Bill's turn towards conservative populism is particularly ironic given Clinton campaign manager Mark Penn's insistence back in February that rural, mostly white states like Kansas and Iowa were not "significant states."
Jonathan Chait says in his excellent piece on conservative populism that "overt racism has all but disappeared from mainstream political life," I'd disagree, (between Islamophobia and Lou Dobbs, I'd say "overt racism" is doing okay) but I'd also point out that was exactly the point of Lee Atwater's turning such appeals into code, not so racism would disappear, but so people could exploit it without being held accountable.

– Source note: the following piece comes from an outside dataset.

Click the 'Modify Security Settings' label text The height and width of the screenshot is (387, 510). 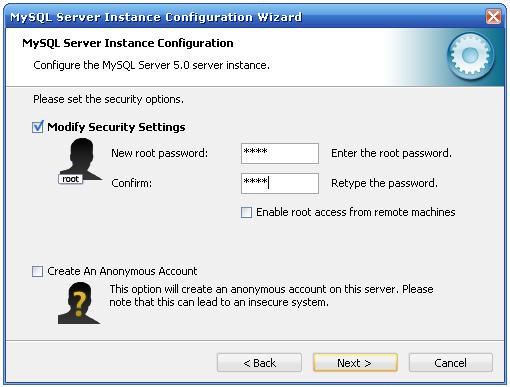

What Chait doesn't say, but what needs to be said, is that conservative populism in politics is facilitated by its prominence in broadcast journalism. Conservative populism is the way that broadcast journalists show they're "in touch with your values."
Conservative populism is essentially white populism, and we can insert all kinds of modifiers about class and region, but what the rhetoric appeals to is really an idealized form of whiteness, for which phrases like "real Americans" are a transparent substitute. It's why wealthy newsmen like Chris Matthews and Tim Russert invoke them so often, as a way of reminding viewers of their "authenticity".
This is their way of "keeping it real," of signifying to the hood they know what's up. Only instead of calling out Harlem or Queensbridge, Russert calls out Buffalo and Matthews lets you know he still understands "regular people" aren't black and they don't have college degrees.
With high profile broadcast personalities constantly reinforcing race and class stereotypes as part of their identity (product?), it's incredibly difficult for them to turn around and criticize politicians who are doing the same thing. While compared to Obama, Hillary might seem more of a homegirl to voters in West Virginia, the same probably wouldn't be true in November, and certainly reporters using their own conservative populism as a marketing scheme wouldn't give her a pass.